Collected data

★ ★ ★

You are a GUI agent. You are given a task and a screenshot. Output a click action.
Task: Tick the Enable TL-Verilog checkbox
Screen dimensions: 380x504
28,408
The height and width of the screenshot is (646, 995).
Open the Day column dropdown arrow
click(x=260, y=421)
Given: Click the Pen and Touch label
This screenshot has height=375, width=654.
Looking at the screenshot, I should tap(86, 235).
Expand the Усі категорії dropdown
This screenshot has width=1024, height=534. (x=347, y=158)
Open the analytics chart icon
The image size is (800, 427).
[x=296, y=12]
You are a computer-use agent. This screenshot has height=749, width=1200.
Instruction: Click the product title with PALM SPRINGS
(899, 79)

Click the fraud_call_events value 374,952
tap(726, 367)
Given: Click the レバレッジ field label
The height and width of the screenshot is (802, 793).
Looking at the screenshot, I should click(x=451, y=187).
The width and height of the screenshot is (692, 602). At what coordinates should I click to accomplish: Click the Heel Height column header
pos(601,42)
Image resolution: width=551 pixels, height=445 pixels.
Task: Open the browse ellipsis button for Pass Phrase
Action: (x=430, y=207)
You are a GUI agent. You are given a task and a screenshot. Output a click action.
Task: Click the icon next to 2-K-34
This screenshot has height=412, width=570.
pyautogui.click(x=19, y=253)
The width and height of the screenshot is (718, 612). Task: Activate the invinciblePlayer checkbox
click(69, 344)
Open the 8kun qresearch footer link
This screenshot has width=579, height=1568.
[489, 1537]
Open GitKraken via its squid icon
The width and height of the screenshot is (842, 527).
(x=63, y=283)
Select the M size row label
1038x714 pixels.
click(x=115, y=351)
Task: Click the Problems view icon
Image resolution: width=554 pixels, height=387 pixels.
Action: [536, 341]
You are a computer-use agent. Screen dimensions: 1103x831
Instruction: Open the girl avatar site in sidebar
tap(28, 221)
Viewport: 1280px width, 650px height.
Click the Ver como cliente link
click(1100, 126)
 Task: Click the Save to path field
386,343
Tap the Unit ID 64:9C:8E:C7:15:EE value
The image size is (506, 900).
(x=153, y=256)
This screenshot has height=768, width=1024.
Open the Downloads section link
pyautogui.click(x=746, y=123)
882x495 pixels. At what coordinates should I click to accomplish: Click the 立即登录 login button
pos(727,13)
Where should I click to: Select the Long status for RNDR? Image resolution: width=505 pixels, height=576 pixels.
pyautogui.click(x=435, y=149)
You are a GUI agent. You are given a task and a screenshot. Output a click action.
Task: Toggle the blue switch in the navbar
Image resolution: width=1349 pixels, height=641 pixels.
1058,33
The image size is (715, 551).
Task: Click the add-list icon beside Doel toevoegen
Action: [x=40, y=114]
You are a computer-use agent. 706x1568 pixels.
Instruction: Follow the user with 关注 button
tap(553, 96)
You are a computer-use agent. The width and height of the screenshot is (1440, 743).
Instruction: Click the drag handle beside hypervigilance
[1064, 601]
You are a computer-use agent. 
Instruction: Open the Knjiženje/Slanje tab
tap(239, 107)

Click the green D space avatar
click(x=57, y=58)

★ ★ ★

Write out exactly the lines that begin at the one containing "Instruction: Open the Knjiženje/Slanje tab" and continue through the last line of the data, and only those.

Instruction: Open the Knjiženje/Slanje tab
tap(239, 107)

Click the green D space avatar
click(x=57, y=58)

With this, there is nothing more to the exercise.